Desert Locust backpack and vehicle-mounted sprayers
“The current mitigation measures include stock management of pesticides and sprayers, maintenance of motorized, backpack and vehicle-mounted sprayers, as well as, extensive public awareness 7 organizational prep work for continuous surveillance activities & eventual mobilization”

To a great extent, the wind determines the direction of a swarm’s movement. The Desert Locust Watch report predicts that the calm situation in some countries could drastically change in the coming weeks based on rainfall, wind, and the locust situation in Arabia and East Africa.

The current situation and forecast are alarming as locust infestations are expected to extend to other areas in the Horn of Africa and southwest Asia.
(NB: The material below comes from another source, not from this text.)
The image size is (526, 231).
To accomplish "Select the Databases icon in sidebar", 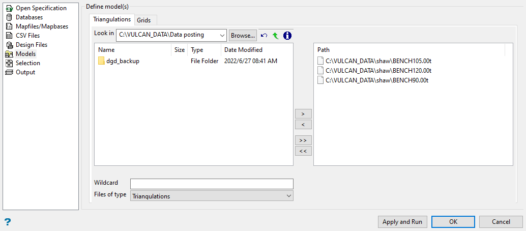I will [9, 17].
Widespread rains fell in East Africa for the second consecutive month in April. Although control operations are reducing locust populations, another generation of breeding will cause locust numbers to increase further as new hopper bands and swarms form in Kenya, Ethiopia, and Somalia during June. Swarms are expected to move further north with a risk that a few swarms may reach Eritrea and Sudan in mid-June, according to the Food and Agriculture Organization (FAO). It is for this reason that all concerned Government bodies are redoubling their efforts and preparedness.

An intensified control operation in the areas where the threat is of high magnitude is the only solution to the dire consequence the desert locust could pose particularly in the East African countries. Aware of the alarming threat, the MoA has been providing on-the-job training to staff members besides taking other necessary measures of preparedness, including its ongoing awareness-raising campaigns aimed at the public.

In Eritrea, desert locust mostly occurs in the Northern and Southern Red Sea regions as well as western lowlands, particularly during favorable breeding conditions. An infestation of desert locust occurred in the areas extending from Qurora in the Northern Red Sea region to Ara’eta sub-zone in the Southern Red Sea region, causing insignificant damage.

In the control operations, Eritrea has deployed vehicle-mounted, manual, and motorized sprayers. The Government, communities, and members of the Defense Forces have made unremitting efforts to contain the spread of desert locusts.